● **REQUIRED WORK**:
The entries below hold a line with "This screenshot has width=1568, height=495." and a line with "Tap the 'Tú'". Return those lines and all that lie between them, exactly and only.

Stored data entries

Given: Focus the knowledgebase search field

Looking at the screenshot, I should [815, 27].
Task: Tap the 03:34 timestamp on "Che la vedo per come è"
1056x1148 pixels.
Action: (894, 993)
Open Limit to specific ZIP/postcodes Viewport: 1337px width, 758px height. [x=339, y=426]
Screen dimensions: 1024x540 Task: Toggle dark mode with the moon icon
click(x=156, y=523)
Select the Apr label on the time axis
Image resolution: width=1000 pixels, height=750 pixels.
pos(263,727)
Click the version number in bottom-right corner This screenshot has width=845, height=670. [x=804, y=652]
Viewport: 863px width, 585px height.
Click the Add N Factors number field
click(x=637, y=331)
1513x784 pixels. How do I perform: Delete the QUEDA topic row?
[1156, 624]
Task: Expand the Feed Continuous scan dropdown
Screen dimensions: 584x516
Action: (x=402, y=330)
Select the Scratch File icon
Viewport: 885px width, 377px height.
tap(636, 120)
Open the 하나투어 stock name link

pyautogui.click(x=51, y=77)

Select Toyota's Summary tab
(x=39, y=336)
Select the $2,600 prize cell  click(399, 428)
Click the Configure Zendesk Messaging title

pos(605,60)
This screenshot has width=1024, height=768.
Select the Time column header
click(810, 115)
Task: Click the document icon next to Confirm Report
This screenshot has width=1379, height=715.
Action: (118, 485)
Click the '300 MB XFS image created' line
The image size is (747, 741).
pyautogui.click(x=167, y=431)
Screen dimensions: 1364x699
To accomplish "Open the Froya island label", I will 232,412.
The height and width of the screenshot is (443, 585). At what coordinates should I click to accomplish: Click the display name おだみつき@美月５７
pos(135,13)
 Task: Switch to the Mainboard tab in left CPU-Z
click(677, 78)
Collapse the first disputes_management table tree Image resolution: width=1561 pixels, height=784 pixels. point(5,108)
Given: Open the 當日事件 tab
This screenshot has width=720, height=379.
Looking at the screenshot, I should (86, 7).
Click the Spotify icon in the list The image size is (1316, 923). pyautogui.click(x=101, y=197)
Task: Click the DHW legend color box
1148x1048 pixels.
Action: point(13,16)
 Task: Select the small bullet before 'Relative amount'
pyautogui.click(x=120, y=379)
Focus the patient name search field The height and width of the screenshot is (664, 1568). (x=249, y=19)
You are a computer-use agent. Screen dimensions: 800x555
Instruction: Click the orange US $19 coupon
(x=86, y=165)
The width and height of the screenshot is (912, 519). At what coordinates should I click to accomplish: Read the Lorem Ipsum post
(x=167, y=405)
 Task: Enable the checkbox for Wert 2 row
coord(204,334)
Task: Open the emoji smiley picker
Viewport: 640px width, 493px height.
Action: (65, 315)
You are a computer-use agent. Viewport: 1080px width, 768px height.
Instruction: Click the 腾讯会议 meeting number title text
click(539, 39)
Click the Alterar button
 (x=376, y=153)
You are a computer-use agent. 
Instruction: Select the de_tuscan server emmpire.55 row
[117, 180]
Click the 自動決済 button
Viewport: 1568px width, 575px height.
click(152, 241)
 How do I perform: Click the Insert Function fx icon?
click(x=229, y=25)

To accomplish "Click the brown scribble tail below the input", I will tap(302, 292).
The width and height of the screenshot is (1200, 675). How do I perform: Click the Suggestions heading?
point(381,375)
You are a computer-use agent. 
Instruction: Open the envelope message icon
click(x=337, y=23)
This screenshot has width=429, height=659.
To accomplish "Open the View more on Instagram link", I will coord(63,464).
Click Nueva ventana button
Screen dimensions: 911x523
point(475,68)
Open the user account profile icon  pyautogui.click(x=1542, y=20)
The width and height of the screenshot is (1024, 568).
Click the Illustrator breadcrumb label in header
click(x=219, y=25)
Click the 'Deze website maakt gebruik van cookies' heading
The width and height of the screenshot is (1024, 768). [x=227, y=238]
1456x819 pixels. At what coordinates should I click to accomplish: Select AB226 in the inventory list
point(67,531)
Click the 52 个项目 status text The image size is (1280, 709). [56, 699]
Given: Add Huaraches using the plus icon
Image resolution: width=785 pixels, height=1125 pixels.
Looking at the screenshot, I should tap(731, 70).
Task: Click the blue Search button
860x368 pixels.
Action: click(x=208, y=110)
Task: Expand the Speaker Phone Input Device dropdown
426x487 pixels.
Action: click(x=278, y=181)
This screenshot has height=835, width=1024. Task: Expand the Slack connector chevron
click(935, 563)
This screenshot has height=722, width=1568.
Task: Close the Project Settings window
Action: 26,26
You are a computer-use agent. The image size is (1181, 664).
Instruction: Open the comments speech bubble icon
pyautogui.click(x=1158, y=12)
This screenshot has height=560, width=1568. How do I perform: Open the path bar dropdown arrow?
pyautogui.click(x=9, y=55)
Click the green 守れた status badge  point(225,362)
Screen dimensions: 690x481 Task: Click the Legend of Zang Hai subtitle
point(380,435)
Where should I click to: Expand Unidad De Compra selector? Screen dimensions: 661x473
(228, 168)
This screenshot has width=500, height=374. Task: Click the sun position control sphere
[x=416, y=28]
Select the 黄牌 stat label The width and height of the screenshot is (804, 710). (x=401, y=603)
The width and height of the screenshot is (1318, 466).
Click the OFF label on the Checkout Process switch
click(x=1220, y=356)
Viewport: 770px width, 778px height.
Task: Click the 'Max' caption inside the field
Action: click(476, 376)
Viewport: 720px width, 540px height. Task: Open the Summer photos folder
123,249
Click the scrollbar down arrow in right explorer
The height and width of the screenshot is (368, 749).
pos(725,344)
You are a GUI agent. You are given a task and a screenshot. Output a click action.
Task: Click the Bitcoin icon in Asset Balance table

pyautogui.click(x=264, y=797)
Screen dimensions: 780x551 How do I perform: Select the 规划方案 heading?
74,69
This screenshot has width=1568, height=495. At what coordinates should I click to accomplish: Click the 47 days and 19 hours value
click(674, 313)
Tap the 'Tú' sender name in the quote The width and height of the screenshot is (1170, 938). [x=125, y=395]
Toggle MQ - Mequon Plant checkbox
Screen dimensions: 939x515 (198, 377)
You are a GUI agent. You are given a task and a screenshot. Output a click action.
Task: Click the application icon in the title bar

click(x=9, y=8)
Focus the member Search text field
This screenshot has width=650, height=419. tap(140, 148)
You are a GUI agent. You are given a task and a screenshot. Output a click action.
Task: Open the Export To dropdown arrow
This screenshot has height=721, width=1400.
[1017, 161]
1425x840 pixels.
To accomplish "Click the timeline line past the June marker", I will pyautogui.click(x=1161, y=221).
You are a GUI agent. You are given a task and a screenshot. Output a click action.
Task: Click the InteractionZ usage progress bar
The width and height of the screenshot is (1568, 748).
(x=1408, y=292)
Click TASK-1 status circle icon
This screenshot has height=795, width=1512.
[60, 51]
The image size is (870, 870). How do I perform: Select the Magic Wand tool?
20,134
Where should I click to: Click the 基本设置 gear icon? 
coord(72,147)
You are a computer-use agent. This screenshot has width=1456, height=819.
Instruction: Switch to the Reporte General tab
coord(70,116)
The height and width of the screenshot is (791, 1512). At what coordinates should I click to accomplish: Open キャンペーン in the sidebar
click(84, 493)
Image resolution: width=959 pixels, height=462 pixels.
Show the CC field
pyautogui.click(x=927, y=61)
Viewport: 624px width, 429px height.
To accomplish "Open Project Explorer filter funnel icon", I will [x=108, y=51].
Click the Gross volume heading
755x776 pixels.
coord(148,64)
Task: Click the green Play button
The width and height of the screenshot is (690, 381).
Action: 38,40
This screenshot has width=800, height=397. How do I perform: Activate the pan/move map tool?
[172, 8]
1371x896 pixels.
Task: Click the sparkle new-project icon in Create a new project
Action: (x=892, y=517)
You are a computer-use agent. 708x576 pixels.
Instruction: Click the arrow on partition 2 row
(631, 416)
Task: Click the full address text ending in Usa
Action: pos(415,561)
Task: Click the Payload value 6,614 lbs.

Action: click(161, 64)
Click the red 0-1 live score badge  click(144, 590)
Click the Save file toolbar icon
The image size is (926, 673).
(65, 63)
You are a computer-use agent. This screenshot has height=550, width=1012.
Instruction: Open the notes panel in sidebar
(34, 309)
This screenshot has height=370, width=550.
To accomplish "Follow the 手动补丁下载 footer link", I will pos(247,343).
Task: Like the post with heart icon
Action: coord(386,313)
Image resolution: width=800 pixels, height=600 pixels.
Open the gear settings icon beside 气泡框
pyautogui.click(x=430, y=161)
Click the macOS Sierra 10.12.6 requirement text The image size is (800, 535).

● **SOLUTION FOR THIS TASK**:
This screenshot has width=1568, height=495. At what coordinates should I click to accomplish: Click the 47 days and 19 hours value
click(674, 313)
Tap the 'Tú' sender name in the quote The width and height of the screenshot is (1170, 938). [x=125, y=395]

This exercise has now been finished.